Over the past decade, federal and state agencies have taken measures to improve gas pipeline safety. In remembrance of those impacted by gas pipeline explosions, National Pipeline Safety Day was established. The day was designed to increase awareness of pipeline safety. However, in the days prior to National Pipeline Safety Day 2010, Texans experienced two fatal gas pipeline explosions.
On June 7, 2010, on a farm near Cleburne, 50 miles southwest of Dallas, Texas, crews from the local power-line company were digging holes for utility poles. One of the workers nicked an unmarked gas pipeline which subsequently exploded. The pipeline involved was the North Texas Pipeline, co-owned by Enterprise Products Partners, LP. The explosion killed a drill operator and injured eight others. It also resulted in a massive fire that could be felt miles away and burned for hours.

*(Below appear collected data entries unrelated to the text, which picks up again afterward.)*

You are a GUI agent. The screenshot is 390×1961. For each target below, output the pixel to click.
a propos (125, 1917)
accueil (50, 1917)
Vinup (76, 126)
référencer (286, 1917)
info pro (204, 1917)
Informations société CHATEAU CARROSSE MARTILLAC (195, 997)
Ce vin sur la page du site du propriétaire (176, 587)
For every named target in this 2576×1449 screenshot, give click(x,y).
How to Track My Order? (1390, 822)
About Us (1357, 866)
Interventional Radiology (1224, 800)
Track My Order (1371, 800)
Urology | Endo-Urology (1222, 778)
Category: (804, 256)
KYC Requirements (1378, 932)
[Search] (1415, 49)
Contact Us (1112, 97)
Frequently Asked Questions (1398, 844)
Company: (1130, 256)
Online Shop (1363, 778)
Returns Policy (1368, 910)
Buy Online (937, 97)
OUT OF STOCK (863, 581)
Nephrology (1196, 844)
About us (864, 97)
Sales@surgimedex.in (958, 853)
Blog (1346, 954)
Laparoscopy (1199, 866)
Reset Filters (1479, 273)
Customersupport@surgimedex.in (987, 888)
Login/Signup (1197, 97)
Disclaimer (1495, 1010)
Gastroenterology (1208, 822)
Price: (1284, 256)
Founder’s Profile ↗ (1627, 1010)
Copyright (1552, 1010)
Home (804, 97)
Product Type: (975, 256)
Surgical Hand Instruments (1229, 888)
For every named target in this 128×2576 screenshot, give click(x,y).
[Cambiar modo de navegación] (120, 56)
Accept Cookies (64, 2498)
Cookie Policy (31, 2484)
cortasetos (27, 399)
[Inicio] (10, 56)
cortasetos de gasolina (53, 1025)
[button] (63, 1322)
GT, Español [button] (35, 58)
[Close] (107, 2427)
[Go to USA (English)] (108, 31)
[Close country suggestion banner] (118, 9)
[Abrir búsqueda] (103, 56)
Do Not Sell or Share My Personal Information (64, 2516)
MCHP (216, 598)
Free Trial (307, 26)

On June 9, a second gas pipeline explosion occurred near Darrouzett in the Texas Panhandle. Workers for C&H Power Line Construction of Oklahoma, a dirt contracting company, were hauling rock from a pit. The crew’s bulldozer struck a 14-inch isolated gas-gathering line. The pipeline, owned by Denver-based DCP Midstream Partners LP, was used to bring natural gas from wells together for transport. The resulting explosion killed two and injured three other people.
The National Transportation Safety Board (NTSB) began investigating these tragedies, and preliminary findings indicate that the gas pipelines in each case were either unidentified or unmarked. The NTSB along with the Texas’ Railroad Commission are continuing their investigations, and the safety features put in place to contain any damage to the environment or others were successful in both cases. As for gas pipeline safety, federal and state regulations require pipeline companies to locate and mark utility lines when excavation work occurs. In cases of pipeline maintenance and safety, those parties found to be responsible for accidents or incidents now face civil fines up to $100,000 per violation.
While Enterprise Products has expressed wishes to start several new pipeline infrastructure projects, the Senate Committee on Commerce, Science and Transportation continues to consider the issues that these deadly Texas explosions present. While pipelines have been deemed the safest way to transport energy products such as oil and gas, recent failures of pipeline infrastructures, such as the BP oil spill in the Gulf of Mexico, have forced political leaders, businesses and citizens to consider the human cost and environmental impact of this form of resource transportation.